[llvm] [BOLT][AArch64] Add call relaxation pass (PR #173952)
Maksim Panchenko via llvm-commits
llvm-commits at lists.llvm.org
Sun Jan 11 12:54:45 PST 2026
================
@@ -944,13 +953,306 @@ void LongJmpPass::relaxLocalBranches(BinaryFunction &BF) {
}
}
+void LongJmpPass::relaxCalls(BinaryContext &BC) {
+ // Operate on a copy of binary functions. We are going to manually insert new
+ // thunks and update the list.
+ BinaryFunctionListType OutputFunctions = BC.getOutputBinaryFunctions();
+
+ // Conservatively estimate emitted function size. Assume the worst case
+ // alignment.
+ auto estimateFunctionSize = [&](const BinaryFunction &BF) -> uint64_t {
+ if (!BC.shouldEmit(BF))
+ return 0;
+ uint64_t Size = BF.estimateSize();
+ if (BF.hasValidIndex())
+ Size += BF.getAlignment();
+
+ if (BF.hasIslandsInfo()) {
+ Size += BF.getConstantIslandAlignment();
+ Size += BF.estimateConstantIslandSize();
+ }
+
+ return Size;
+ };
+
+ // Map every function to its direct callees. Note that this is different from
+ // the regular call graph as here we completely ignore indirect calls.
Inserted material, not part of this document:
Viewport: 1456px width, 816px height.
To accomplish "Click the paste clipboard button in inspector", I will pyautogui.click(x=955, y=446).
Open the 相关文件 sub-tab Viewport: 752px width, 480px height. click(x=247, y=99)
+ uint64_t EstimatedSize = 0;
+ DenseMap<BinaryFunction *, std::set<const MCSymbol *>> CallMap;
+ for (BinaryFunction *BF : OutputFunctions) {
+ if (!BC.shouldEmit(*BF) || BF->isPatch())
+ continue;
+
+ EstimatedSize += estimateFunctionSize(*BF);
+
+ for (const BinaryBasicBlock &BB : *BF) {
+ for (const MCInst &Inst : BB) {
+ if (!BC.MIB->isCall(Inst) || BC.MIB->isIndirectCall(Inst) ||
+ BC.MIB->isIndirectBranch(Inst))
+ continue;
+ const MCSymbol *TargetSymbol = BC.MIB->getTargetSymbol(Inst);
+ assert(TargetSymbol);
+
+ // Ignore internal calls that use basic block labels as a destination.
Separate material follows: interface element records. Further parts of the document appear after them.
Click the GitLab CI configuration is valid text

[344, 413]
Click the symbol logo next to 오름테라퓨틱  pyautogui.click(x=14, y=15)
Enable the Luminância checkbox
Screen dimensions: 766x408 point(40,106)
+ if (!BC.getFunctionForSymbol(TargetSymbol))
+ continue;
+
+ CallMap[BF].insert(TargetSymbol);
+ }
+ }
+ }
+
+ LLVM_DEBUG(dbgs() << "LongJmp: estimated code size : " << EstimatedSize
+ << '\n');
+
+ // Build clusters in the order the functions will appear in the output.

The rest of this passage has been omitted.